Luoghi come rifugi ai quali affidare un pensiero, un’intima idea, un frammento delle proprie emozioni. Spazi nei quali lasciarsi andare, liberarsi ed essere se stessi. Per un artista questi “luoghi” rappresentano l’identità, sono le proprie opere nelle quali le emozioni vengono elaborate e prendono vita. Così anche per Antonio Maria Pecchini, scultore e poeta.

Busto Arsizio – “La scultura è certamente l’elemento con cui io sono partito alla ricerca delle forme. – spiega l’artista. Anche la poesia è ricerca, in questo caso sulla giustezza della parola, dell’espressione. Entrambe le situazioni hanno in comune una “costruzione”. Nel caso della poesia si definisce attraverso il linguaggio, nella scultura sono le forme e gli elementi a dar vita all’opera”.
Quando crei, ti senti più poeta o più scultore?
“Credo non ci sia differenza tra poesia e scultura. Entrambe appartengono a una categoria altra, non ben definita … sono legate alla dimensione soggettiva di chi le realizza. Non c’e priorità tra una cosa e l’altra. Si costruisce per analogie, stanno insieme. Un aspetto è più giocato sulla definizione dei termini, l’altro è più focalizzato sulla funzione dell’immagine quindi la ricerca di materiali, elementi confacenti a quello che il titolo del lavoro ti suggerisce”.
L’ultima e recente personale “Abitare le stanze”, allestita a Villa Borletti di Origgio, è stata un grande successo di pubblico e di critica. Stai già lavorando su altri progetti per una prossima esposizione?
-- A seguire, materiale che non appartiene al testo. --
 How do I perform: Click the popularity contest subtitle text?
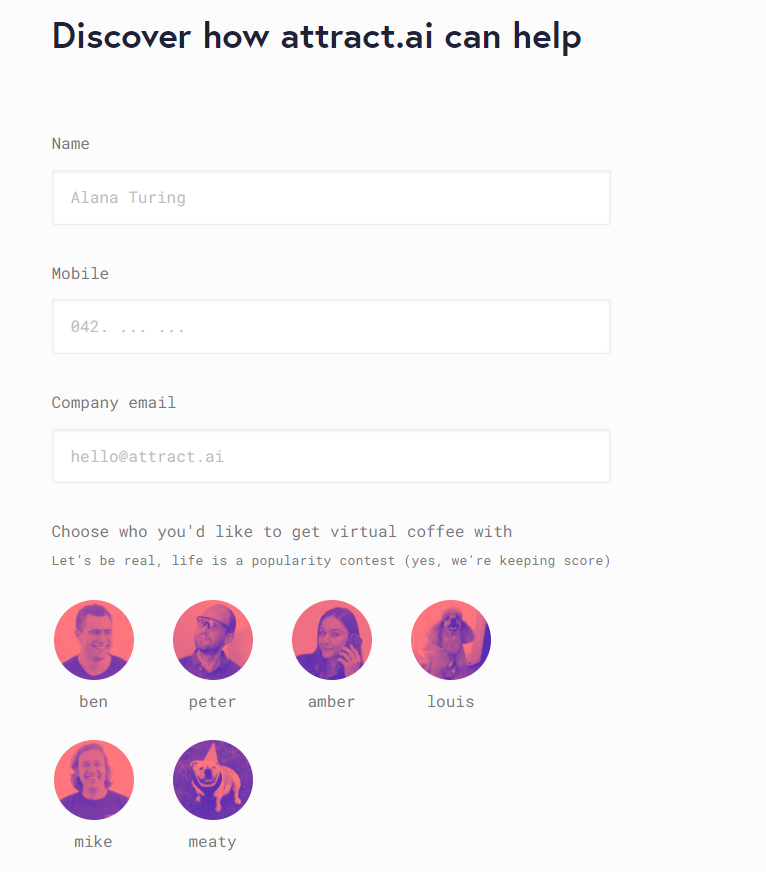coord(330,560)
“Le mostre non si sa mai quando vanno in scena… soprattutto per chi, come me, non è legato alle gallerie. Capita che qualcuno ti inviti, ed allora esponi. Sto ultimando alcune opere, in cantiere da tempo, ma non saprei nemmeno dire quando potrebbero essere pronte. Si tratta sempre di installazioni ispirate alle condizioni dell’esistenza, alle dinamiche che intervengono nel quotidiano di ogni singola persona o della collettività, temi che perseguo da anni. Una si intitola “Anima vagula brandula”, una frase presa da un capitolo che compone “Memorie di Adriano”, della scrittrice Marguerite Yourcenar. E’ il soffio iniziale dell’opera, ne forma la struttura. In tal senso la storia e il mondo interiore dell’artista si compenetrano nelle emozioni che diventano sagome, volumi e forme. Come nell’addio descritto nel testo di Adriano, ho voluto rappresentare la scena del congedo con un’installazione che si compone di una serie di lumicini posizionati in gabbie appese al soffitto. Rappresentano lo spirito delle anime che occuperanno uno spazio in occasione di un allestimento. Si tratta di un lavoro complesso che richiede l’utilizzo di diversi materiali quali il ferro e l’alabastro e dove, per la prima volta, inserirò anche dei led per ottenere particolari giochi di luci. Un altro lavoro in esecuzione si ispira invece alle bandiere, che rappresenterò, alcune mosse dal vento altre inscatolate in strutture metalliche come fossero a riposo o meglio rimesse nei cassetti…”
A proposito di ispirazioni… Una società come la nostra in che modo può sollecitare la creatività un’artista
“In genere chi fa arte, vive un po’ ai margini e questa condizione permette di captare tutti quegli elementi che sfuggono alla maggior parte delle persone. L’artista cerca di tradurre quello che percepisce dalla storia in forme poetiche, senza fare del realismo pietistico. Ma l’arte ha anche un presupposto che è il tuo vissuto fatto di quotidianità, di naturalità di relazioni, di rapporti. Se si va ad indagare determinate situazioni è chiaro che non si può prescindere dalle condizioni sociali anche se oggi sono molto pesanti…”.